The startup routine initializes the sector table and base register so I implemented those as well as well as memory protection (ROM is always read-only, of course)
This routine then goes on to what looks like a memory test and then finally loads the character generator (which is not simulated except for allowing it to happen). Then it halts. According to the manual that look like the intended behaviour.

However somewhere there has to be a Boot-routine which is supposed to be executed automatically when the machine halts (after it has powered-up). I cannot find the entry point for that one. I have stepped through some subroutines and ended up in one that seemed to take input from the keyboard.

Jos, do you have any ideas on where the Boot-routine is located? Could it be found from the micro-code / schematic somehow? It is tedious to map out the ROM by stepping through / running subroutines..

Screenshot 2024-02-19 at 19.27.37.png

The disassembler is now driven by a tab-separated document that is converted into a c-header for inclusion in the project. All (most at least) 5500 instructions should now be able to be disassembled correctly and all except a couple of instruction in the 5500 is implemented. I get to those when I see them.
 
Not sure what you mean by boot-routine. The initial loading from a mass storage device ? The manual describes this as the "restart" operation ( appendix A)
There we will need to check the firmware to locate that call. The machine I took the ROM from does not have tapes, therefore there must be some call to one of the disk-drive options.

But I don't know a startaddress, sorry...
Could it be just after the "halt" of 170033? because if the "auto restart" switch inside the machine is on ( it normally is) then the machine will not halt but just continue running. At least that is how I understand it.
 
The power up routine starts at 170036. I tried to analyze the first 2k but haven’t yet found any boot-routines/restart-routines Need to check the rest to see if I find the restart routine.

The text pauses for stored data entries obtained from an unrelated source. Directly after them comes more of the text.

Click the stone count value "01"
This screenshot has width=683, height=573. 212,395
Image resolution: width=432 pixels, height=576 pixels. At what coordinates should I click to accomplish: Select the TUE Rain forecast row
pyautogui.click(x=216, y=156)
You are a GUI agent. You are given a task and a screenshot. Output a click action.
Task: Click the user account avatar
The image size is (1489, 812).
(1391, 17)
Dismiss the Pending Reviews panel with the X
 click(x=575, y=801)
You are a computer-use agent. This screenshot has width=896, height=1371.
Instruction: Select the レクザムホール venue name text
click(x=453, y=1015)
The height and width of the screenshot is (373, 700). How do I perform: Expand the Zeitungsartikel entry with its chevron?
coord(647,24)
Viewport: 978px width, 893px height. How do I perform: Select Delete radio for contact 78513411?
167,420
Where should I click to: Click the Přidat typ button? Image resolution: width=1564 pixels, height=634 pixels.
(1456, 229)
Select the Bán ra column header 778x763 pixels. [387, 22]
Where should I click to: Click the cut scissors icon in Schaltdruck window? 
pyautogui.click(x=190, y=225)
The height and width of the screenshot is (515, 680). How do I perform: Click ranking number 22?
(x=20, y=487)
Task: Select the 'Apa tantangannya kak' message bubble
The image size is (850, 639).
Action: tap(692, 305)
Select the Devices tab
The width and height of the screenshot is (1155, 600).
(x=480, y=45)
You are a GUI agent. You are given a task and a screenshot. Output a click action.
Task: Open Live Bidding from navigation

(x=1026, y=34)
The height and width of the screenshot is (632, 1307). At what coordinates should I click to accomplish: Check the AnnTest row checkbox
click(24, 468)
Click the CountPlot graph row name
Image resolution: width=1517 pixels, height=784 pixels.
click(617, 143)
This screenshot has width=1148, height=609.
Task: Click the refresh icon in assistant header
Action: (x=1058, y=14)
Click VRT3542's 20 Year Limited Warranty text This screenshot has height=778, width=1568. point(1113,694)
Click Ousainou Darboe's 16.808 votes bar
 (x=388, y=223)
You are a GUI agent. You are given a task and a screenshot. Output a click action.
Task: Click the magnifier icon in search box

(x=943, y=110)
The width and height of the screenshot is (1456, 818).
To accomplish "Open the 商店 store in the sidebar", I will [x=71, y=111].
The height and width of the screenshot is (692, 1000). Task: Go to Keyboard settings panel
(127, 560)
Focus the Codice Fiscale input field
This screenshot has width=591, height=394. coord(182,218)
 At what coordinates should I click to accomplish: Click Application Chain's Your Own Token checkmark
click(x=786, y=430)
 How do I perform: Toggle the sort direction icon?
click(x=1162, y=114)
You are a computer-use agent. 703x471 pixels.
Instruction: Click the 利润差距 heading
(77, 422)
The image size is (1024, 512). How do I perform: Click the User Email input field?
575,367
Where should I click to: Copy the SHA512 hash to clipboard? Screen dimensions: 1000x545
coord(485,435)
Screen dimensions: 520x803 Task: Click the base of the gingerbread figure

But somewhere the constants for the various entrypoints that the machine moves into the program counter has to be stored. I wonder if it is in the microprogram or somewhere else. It can perhaps be a way of finding them rather than searching trough the code?

Based on the fact that this machine doesn’t have tape tou mean that it boots ditectly of disk. Floppy disk or 9370 disk or other?
Then perhaps there were different firmware for different versions of the 5500? Those with tapes and those without tapes.
 
I used my simulator to get a trace of the execution and then filtered using some unix tools like sort, uniq and cut. I iterated this process a number of times trying to track down all missing paths in the code and finally got a decent listing out of it. It is possible to identify sections that are related to tape and diagnostics. It is evident the ROM is not only meant for the 5500 but later models which could have more memory as well since text says 124K etc and there are 6600 unique instructions in the code (which are NOP in the 5500).

The file is here: https://github.com/MattisLind/DP2200/blob/main/dp2200sim/datapoint_5500_ROM_disassembly.lst

Please contribute and try to de-cipher the code!